I believe that the faster you register your company the better. You don´t really need a lawyer to register your business, you can do it yourself and save yourself the lawyer´s fees. Do your research and find out how to open your business in your state or province. As far as the Website is concern, that is one of the things that you need to have, whether it goes before the registration or not is up to you. My recommendation is that you get the website up and running, get business cards, then register your business. This will give you the start up momentum that you need in order to get things going.

Ahmed Hasan Startup Lawyer

July 3rd, 2018

Here's the advice that I give to my clients:

Incorporate when:

  1. you have more than one founder (all relationships are subject to conflict)
  2. you are raising financing or funds (funds need to go to the Company, not you!)
  3. you are hiring employees, consultants or advisors (be careful of IP/equity issues)
  4. you are launching your product or service (protect yourself from liability)

I have written extensively on this particular topic here: When should I incorporate my startup? [Infographic + Audio]



Martin Omansky Independent Venture Capital & Private Equity Professional

July 6th, 2016

To limit liability and have a record of corporate expenses. I strongly recommend you incorporate now. Sent from my iPhone

Annick Fuchs Startup lawyer in the Silicon Valley and Europe, ex Director Legal PayPal

July 6th, 2016

Agree with what people have said: if you are at the point where you incur liabilities and costs (enter into agreements, hire employees/contractors, rent a room etc), incorporating is best as it shields liability. Also you will get tax advantages. And be able to partially give equity to your employees instead of salary. Brand protection is also definitely recommended if you intend to keep running the business under this name. Happy to help, I have a really good deal for startups. My email is (not sure it shows but it is essentially my first name at my first and last name together dot com). I am also an entrepreneur. So I know what you are going through and have done it thousand times. So happy to help if you like help.
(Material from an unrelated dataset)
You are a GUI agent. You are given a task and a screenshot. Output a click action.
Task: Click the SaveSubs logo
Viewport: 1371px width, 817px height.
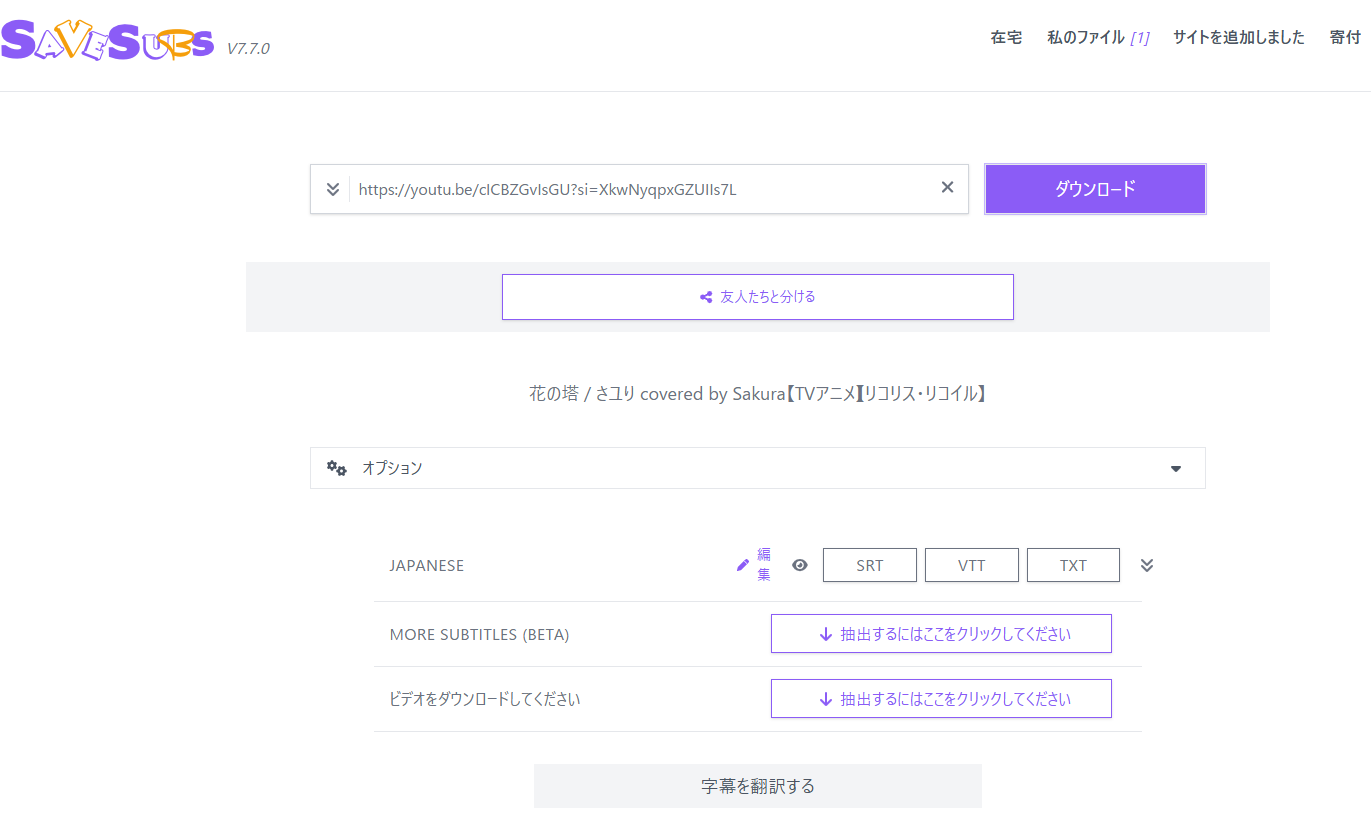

Richard Alcott Marketing and Communications

July 7th, 2016

Danielle - this is an interesting question. First, do you anticipate settling back in the USA? If yes then there are States beyond DE and NV to consider as they provide significant startup company incentives especially if you begin to create local employment. Popular examples are TX, MN, PA, NY. DE is highly valued for business incorporation that are located elsewhere in the USA. Some States like CA offer no startup incentives and their tax agency (FTB) closely examines NV incorporation for startups in CA. Also if a college grad, check your alma mater for startup networks, investors etc. Universities are encouraging investment into alum startups because it is an economic win-win. If you are potentially not settling back in the USA for awhile, or remain expat then consider EU. Startup incentives are generally attached to employment (even 1) with potential growth or manufacturing (which doesn't seem to apply here) can be significant. It also opens your investor potential. From personal experience, each country has it's own incentives along with plus & minuses and various trade free zone impact. Hope that helps - R

Richard Giraud President of RGENT Computing Corporation

July 6th, 2016

Recommend incorporating ASAP.  You don't want to sink a bunch of effort into developing a brand (e.g., website, logos, etc.) then lose it all because someone else is using the name or the domain.

Oscar Eduardo Mary

July 6th, 2016

Read this article before deciding where to incorporate:

If you may assist you in setting up your company and afterwards, please let me know. Wish you great success in your venture.

Andy Zaayenga Laboratory Automation for Biobanking and Drug Discovery | Business Development | Workflow Analysis | Project Management

July 6th, 2016

We had two co-founders. When we added employees we created an LLC which took us through angel investment and then converted to a C-Corp when we grew and were preparing for VC investment. The LLC is much cheaper to set up and still confers reduced liability. The VC may or may not require a C-Corp now - our experience went back about ten years when LLC were less prevalent.